/streaming-pipelines-submission

Homework for Week 5 Streaming PIpelines

Primary LanguagePython

Streaming Pipelines

Homework for Week 5 Streaming Pipelines

Submission Guidelines

To ensure smooth processing of your submissions through GitHub Classroom automation, we cannot accommodate individual requests for changes. Therefore, please read all instructions carefully.

  1. Sync fork: Ensure your fork is up-to-date with the upstream repository. You can do this through the GitHub UI or by running the following commands in your local forked repository:
    git pull upstream main --rebase
    git push origin <main/your_homework_repo> -f
  2. Open a PR in the upstream repository to submit your work:
    • Open a Pull Request (PR) to merge changes from your main or custom homework branch in your forked repository into the main branch in the upstream repository, i.e., the repository your fork was created from.
    • Ensure your PR is opened correctly to trigger the GitHub workflow. Submitting to the wrong branch or repository will cause the GitHub action to fail.
    • See the Steps to open a PR section below if you need help with this.
  3. Complete assignment prompts: Write your query files corresponding to the prompt number in the submission folder. Do not change or rename these files!
  4. Lint your SQL code for readability. Ensure your code is clean and easy to follow.
  5. Add comments to your queries. Use the -- syntax to explain each step and help the reviewer understand your thought process.

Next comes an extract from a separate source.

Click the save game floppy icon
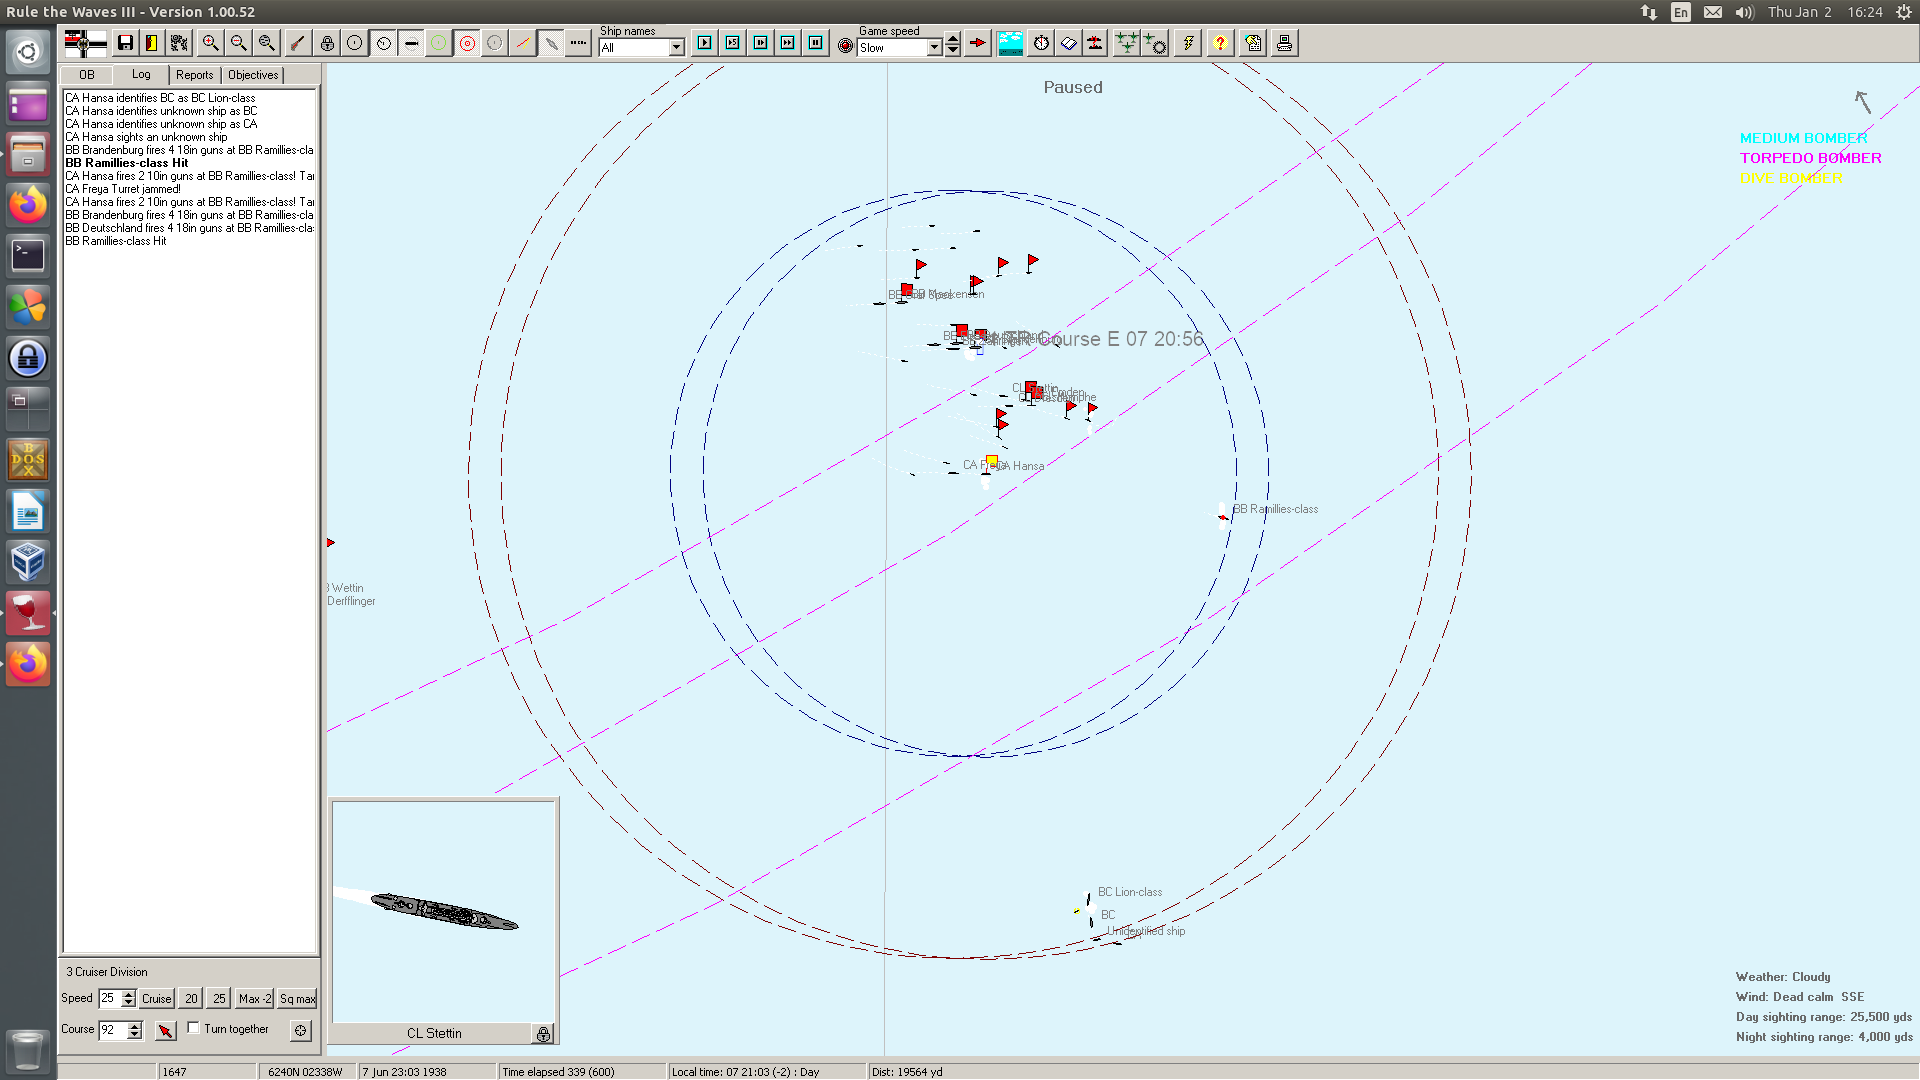 point(125,43)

A link to your PR will be shared with our TA team after the homework deadline.

Steps to open a PR

  1. Go to the upstream streaming-pipelines repository
  2. Click the Pull Requests tab.
  3. Click the "New pull request" button on the top-right. This will take you to the "Compare changes" page.
  4. Click the "compare across forks" link in the text.
  5. Leave the base repository as is. For the "head repository", select your forked repository and then the name of the branch you want to compare from your forked repo.
  6. Click the "Create pull request" button to open the PR

Grading

  • Grades are pass or fail, used solely for certification.
  • Final grades will be submitted by a TA after the deadline.
  • An approved PR means a Pass grade. If changes are requested, the grade will be marked as Fail.
  • Reviewers may provide comments or suggestions with requested changes. These are optional and intended for your benefit. Any changes you make in response will not be re-reviewed.

Assignment

Your task is to write a streaming pipeline to understand DataExpert.io user behavior using sessionization. Use the connectors and examples in the airflow-dbt-project repo to get started!

Assignment Tasks

  • Write a DDL query (session_ddl.sql) that creates a table that tracks Data Expert sessions.

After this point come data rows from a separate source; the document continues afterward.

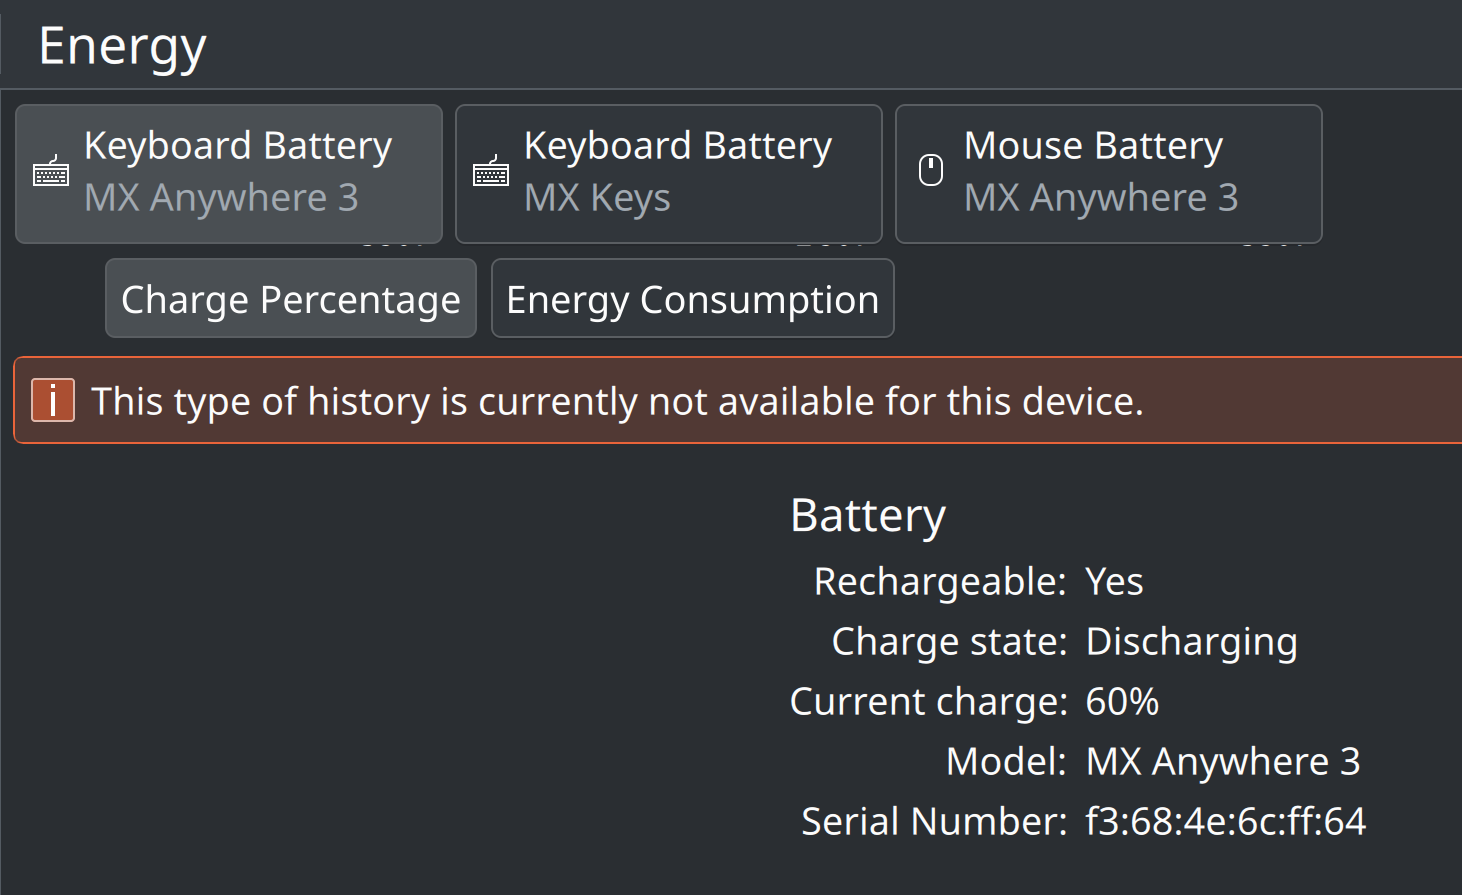Select the Mouse Battery MX Anywhere 3 device

tap(1109, 174)
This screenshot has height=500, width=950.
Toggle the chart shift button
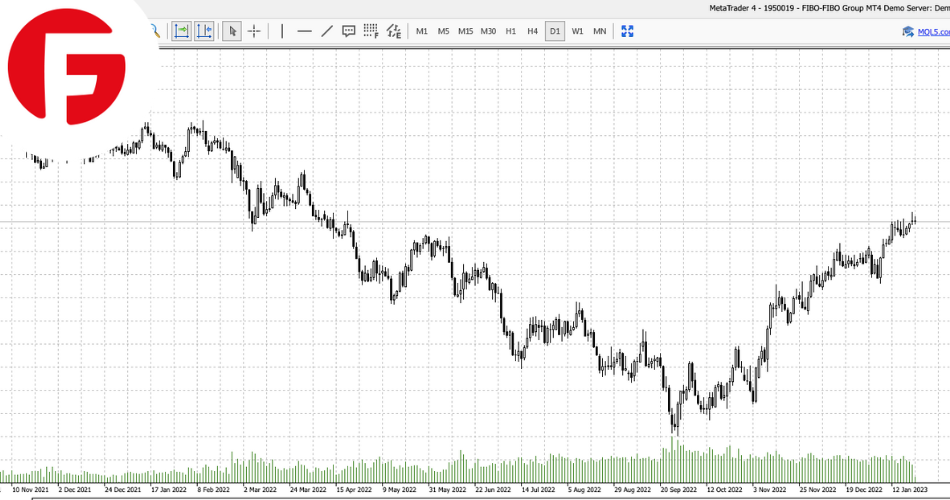(204, 31)
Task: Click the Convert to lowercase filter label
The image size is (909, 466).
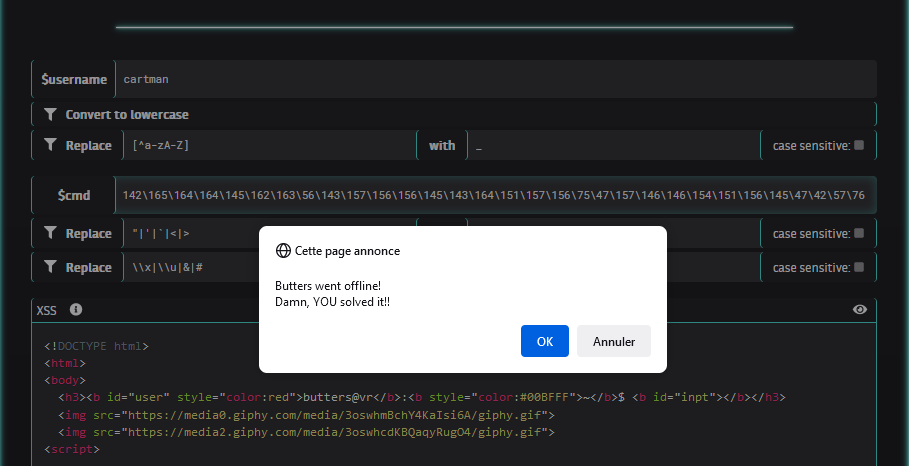Action: point(127,115)
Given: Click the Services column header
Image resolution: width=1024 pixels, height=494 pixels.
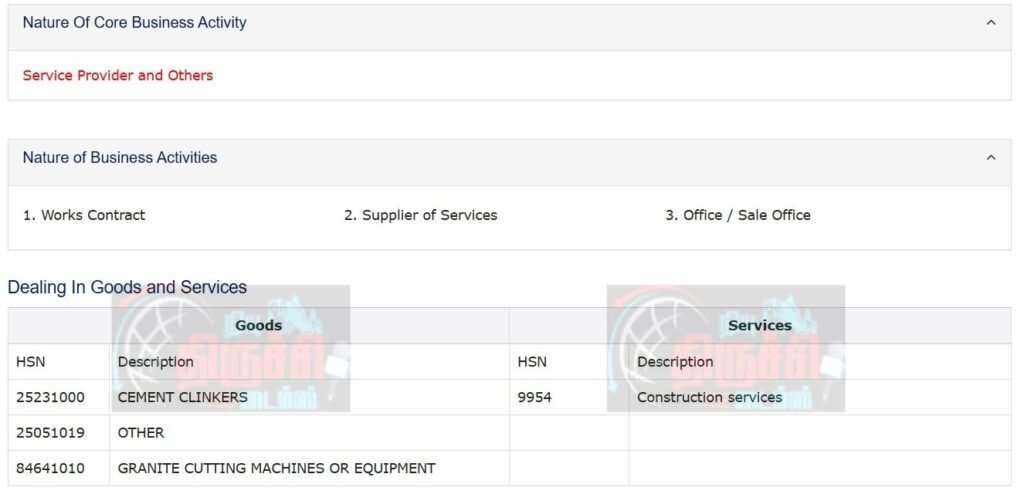Looking at the screenshot, I should tap(759, 325).
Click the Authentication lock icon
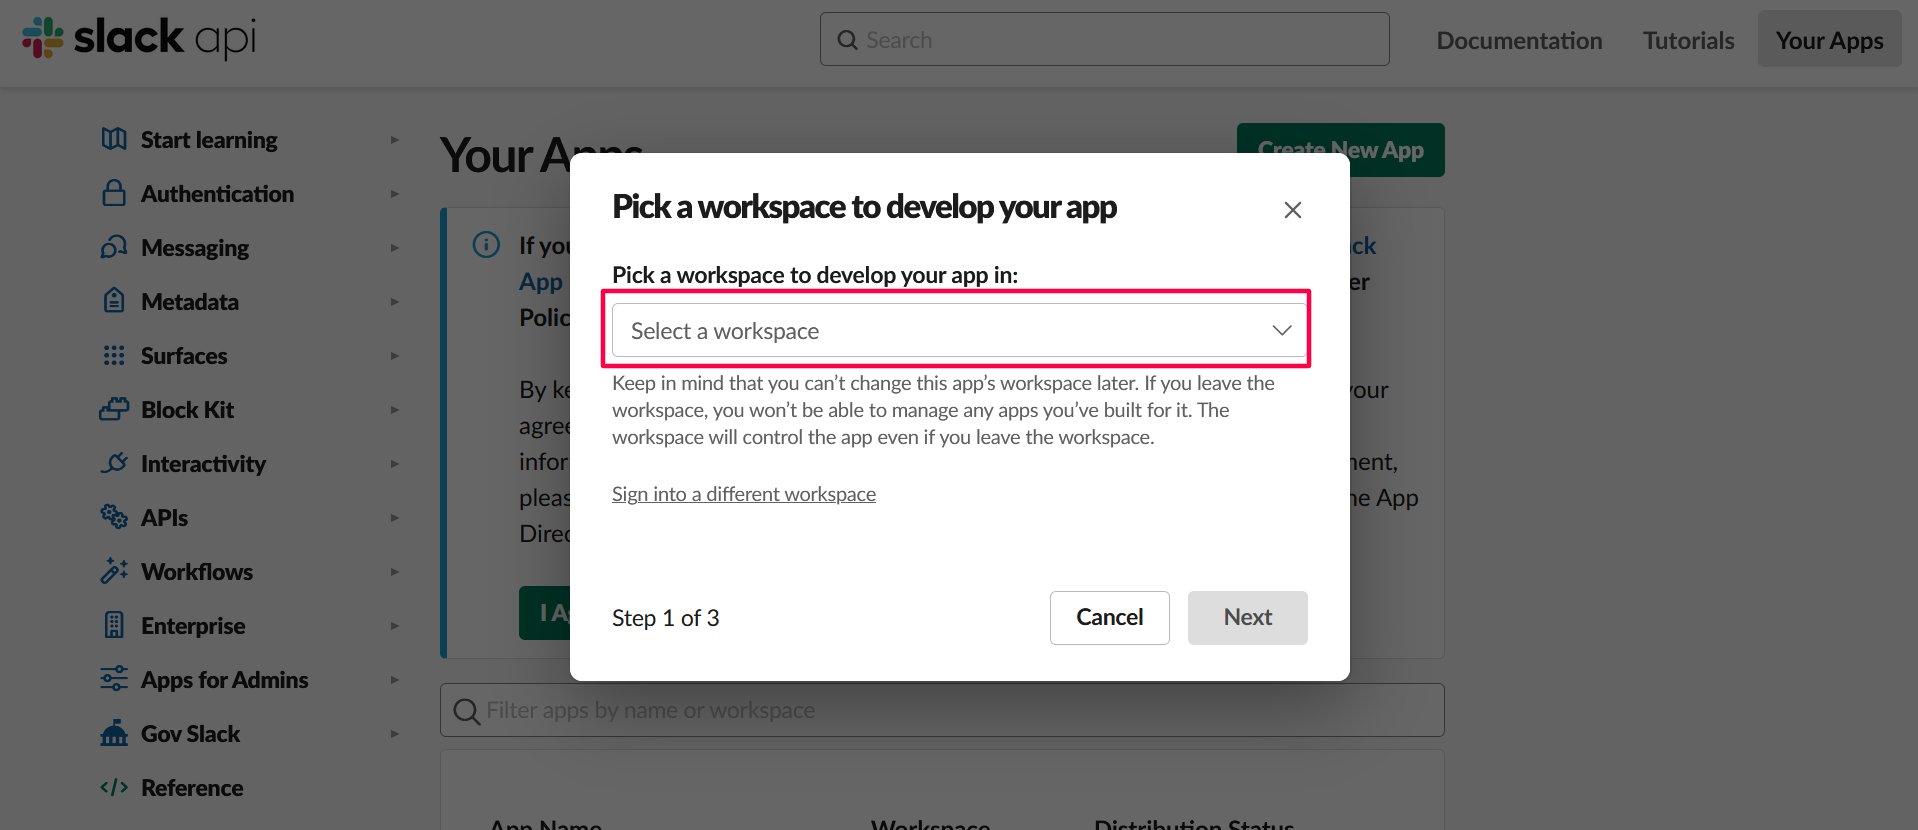Viewport: 1918px width, 830px height. [114, 193]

    • Make sure to have a unique identifier for each session
    • the start and end of the session
    • a unique identifier for the session
    • how many events happened in that session
    • the date of the beginning of the session
    • What city, country, and state is associated with this session
    • What operating system and browser are associated with this session
    • Whether this session is for logged in or logged out users
  • Write a Spark Streaming Job (session_job.py) that reads from Kafka

    • It groups the Kafka events with a session_window with a 5-minute gap (sessions end after 5 minutes of inactivity)
      • It is also grouped by user_id and ip to track each user behavior
    • Make sure to increase the timeout of your job to 1 hour so you can capture real sessions
    • Create a unique identifier for each session called session_id (you should think about using hash and the necessary columns to uniquely identify the session)
    • If user_id is not null, that means the event is from a logged in user
    • If a user logs in, that creates a new session (if you group by ip and user_id that solves the problem pretty elegantly)